ECLI:NL:RBDHA:2025:7483
Rechtbank Den Haag
- Voorlopige voorziening
- Rechtspraak.nl
Afwijzing verzoek om voorlopige voorziening en beroep inzake verblijfsvergunning voor zelfstandige arbeid
In deze zaak heeft verzoeker een verblijfsvergunning aangevraagd voor het verrichten van arbeid als zelfstandige. Het primaire besluit van 15 maart 2024, waarbij deze aanvraag werd afgewezen, leidde tot bezwaar van verzoeker. De minister van Asiel en Migratie verklaarde het bezwaar echter niet-ontvankelijk met het besluit van 31 januari 2025. Verzoeker heeft hiertegen beroep ingesteld en verzocht om een voorlopige voorziening.
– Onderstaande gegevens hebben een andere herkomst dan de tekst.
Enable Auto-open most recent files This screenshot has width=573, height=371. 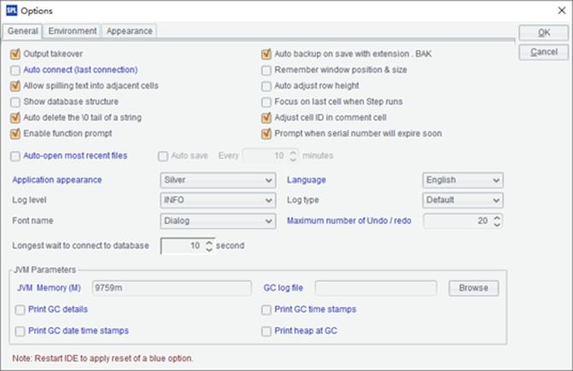[15, 156]
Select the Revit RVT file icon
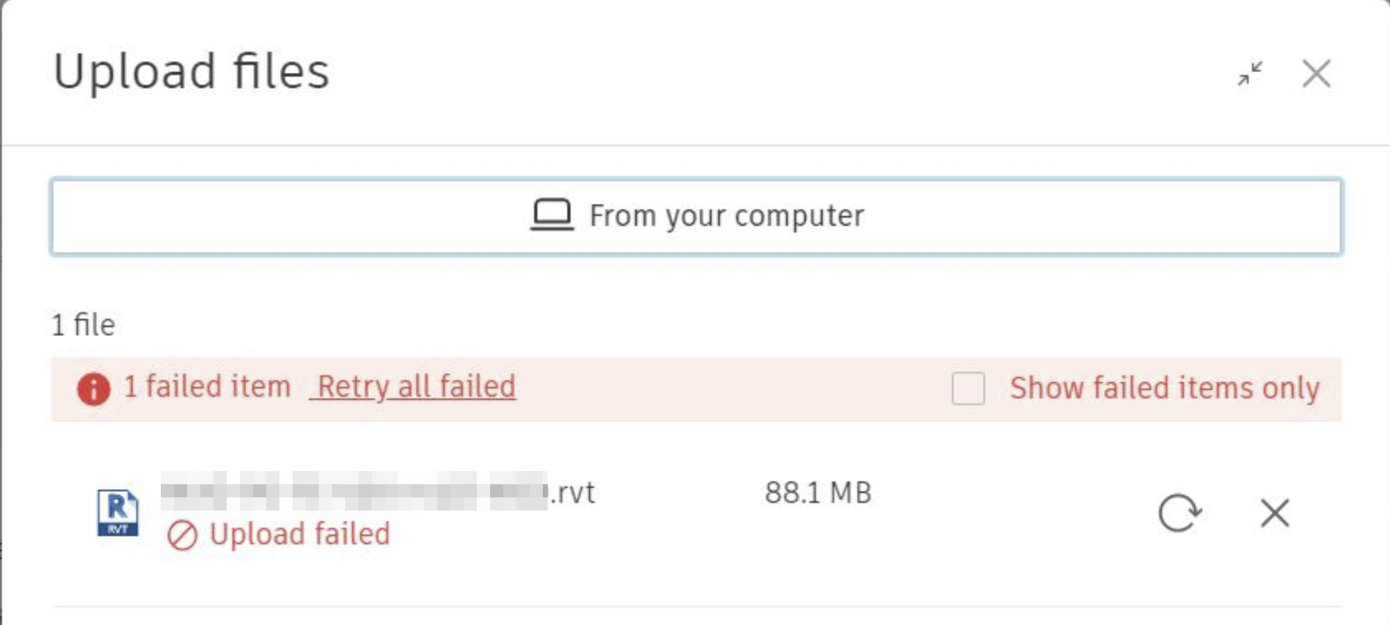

De voorzieningenrechter heeft het verzoek op 7 februari 2025 behandeld, maar de zitting werd aangehouden omdat verzoeker geen tolk had en rechtskundige bijstand wilde inschakelen. De behandeling werd voortgezet op 6 maart 2025, waarbij de voorzieningenrechter concludeerde dat nader onderzoek niet nodig was en uitspraak deed op zowel het verzoek om voorlopige voorziening als het beroep. De voorzieningenrechter oordeelde dat het bezwaar van verzoeker niet-ontvankelijk was, omdat de schriftelijke machtiging die nodig was om het bezwaar in te dienen niet was overgelegd. Verzoeker had wel een kopie van een machtiging overgelegd, maar de voorzieningenrechter stelde vast dat deze niet in het dossier van verweerder was opgenomen. De voorzieningenrechter concludeerde dat verzoeker niet had aangetoond dat de machtiging was verzonden en dat het bezwaar terecht niet-ontvankelijk was verklaard. Het beroep werd ongegrond verklaard, en het verzoek om voorlopige voorziening werd afgewezen. Verzoeker kreeg geen griffierecht terug en geen vergoeding van proceskosten.